**** DATA EXTRACTS
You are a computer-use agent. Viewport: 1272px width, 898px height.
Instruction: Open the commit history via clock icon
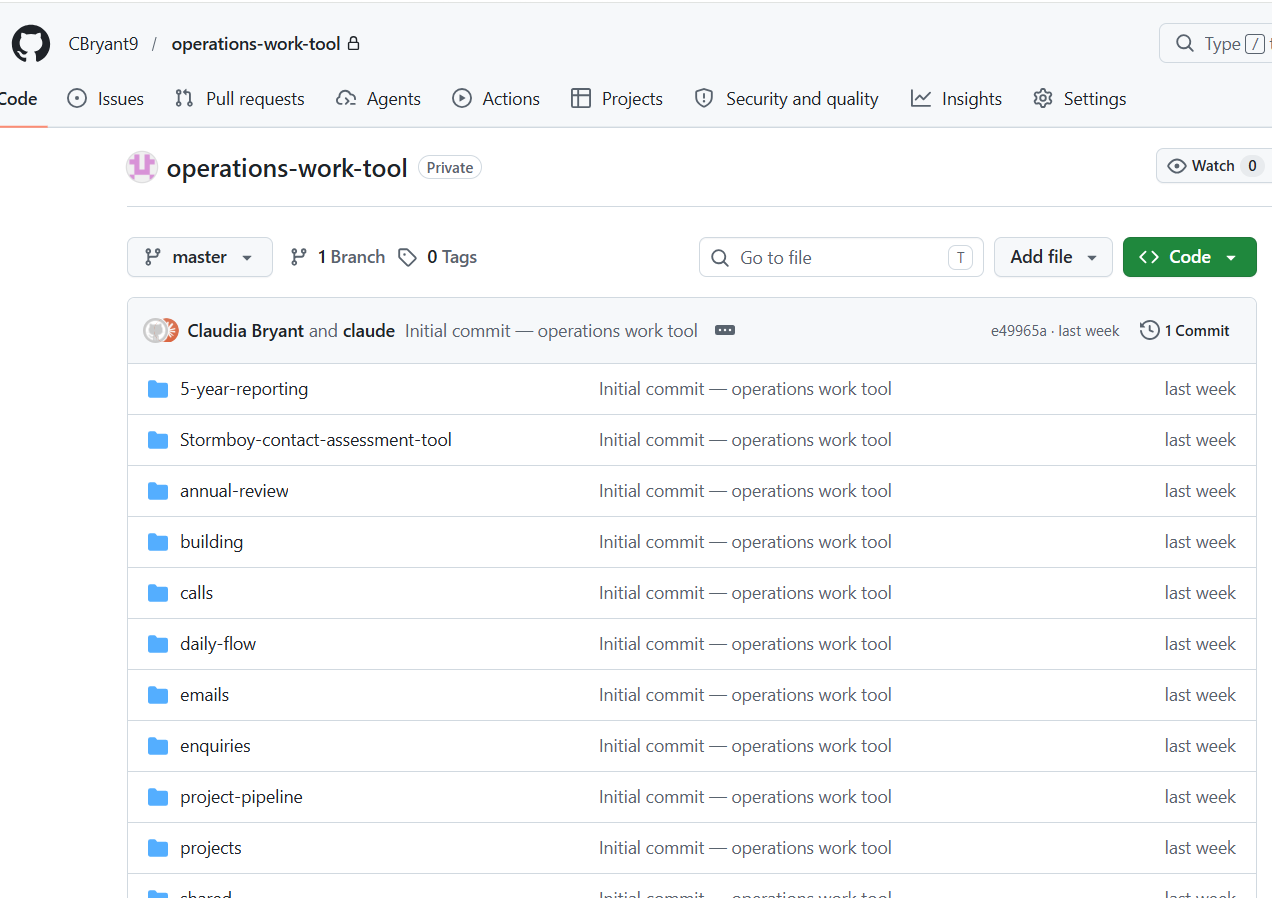point(1148,330)
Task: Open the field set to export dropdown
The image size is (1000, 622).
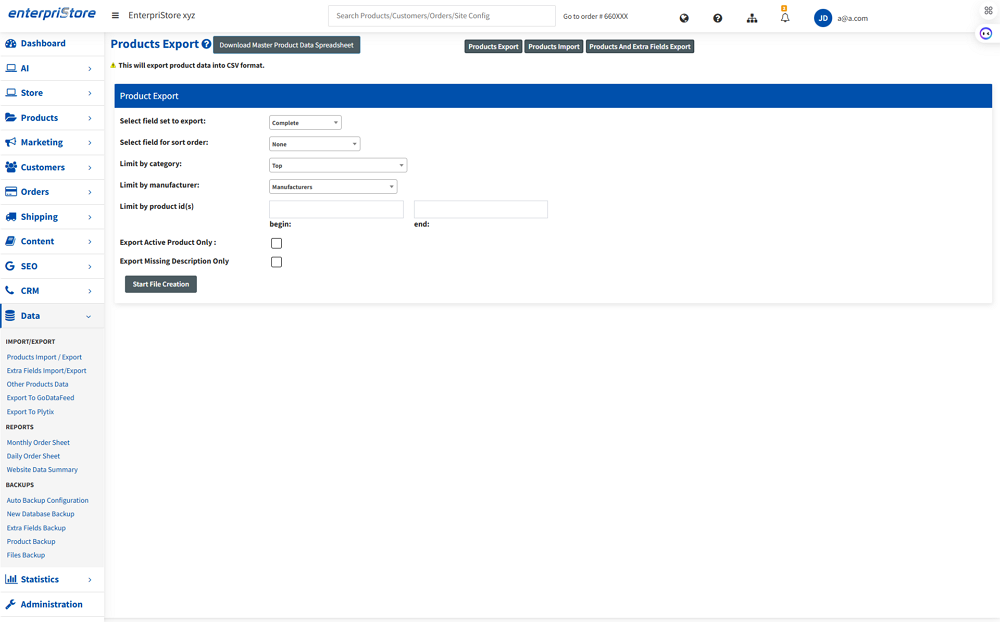Action: tap(305, 123)
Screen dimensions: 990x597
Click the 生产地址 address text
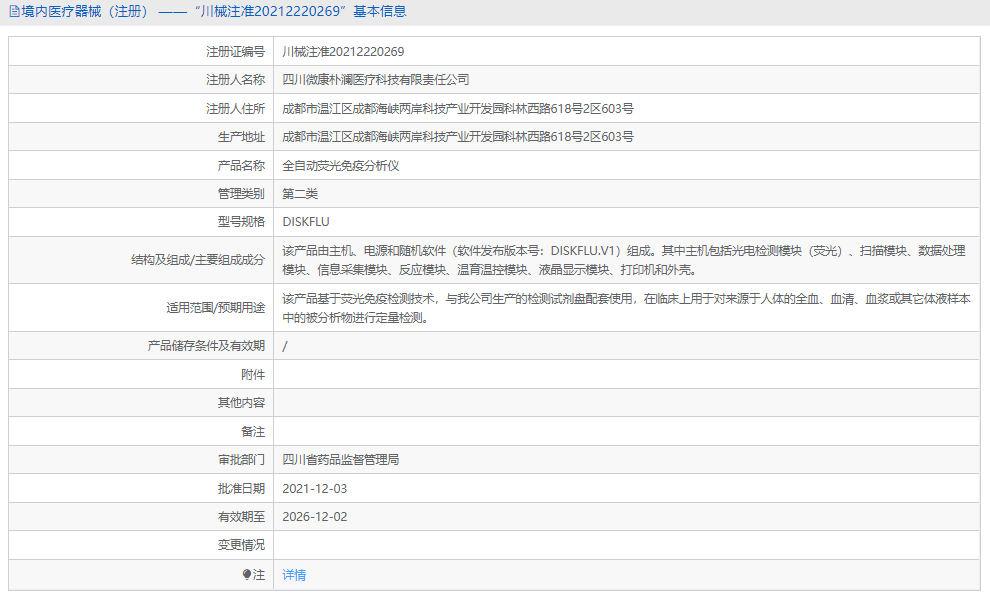[460, 136]
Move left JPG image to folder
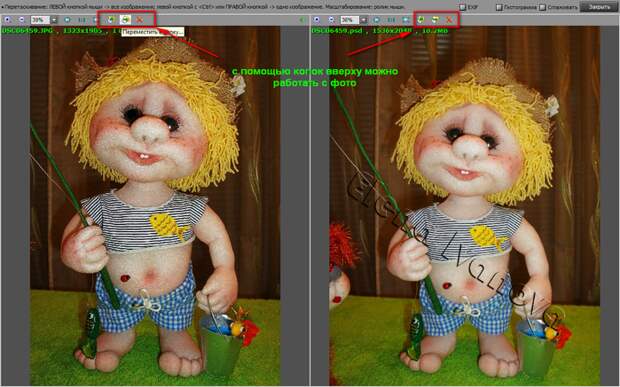This screenshot has height=387, width=620. [x=125, y=19]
********
Would you output the data above exactly as written, but with no images?

You are a computer-use agent. Viewport: 1272px width, 898px height.
Instruction: Open the commit history via clock icon
point(1148,330)
Task: Open the field set to export dropdown
The image size is (1000, 622).
Action: tap(305, 123)
Screen dimensions: 990x597
Click the 生产地址 address text
[460, 136]
Move left JPG image to folder
This screenshot has height=387, width=620. [x=125, y=19]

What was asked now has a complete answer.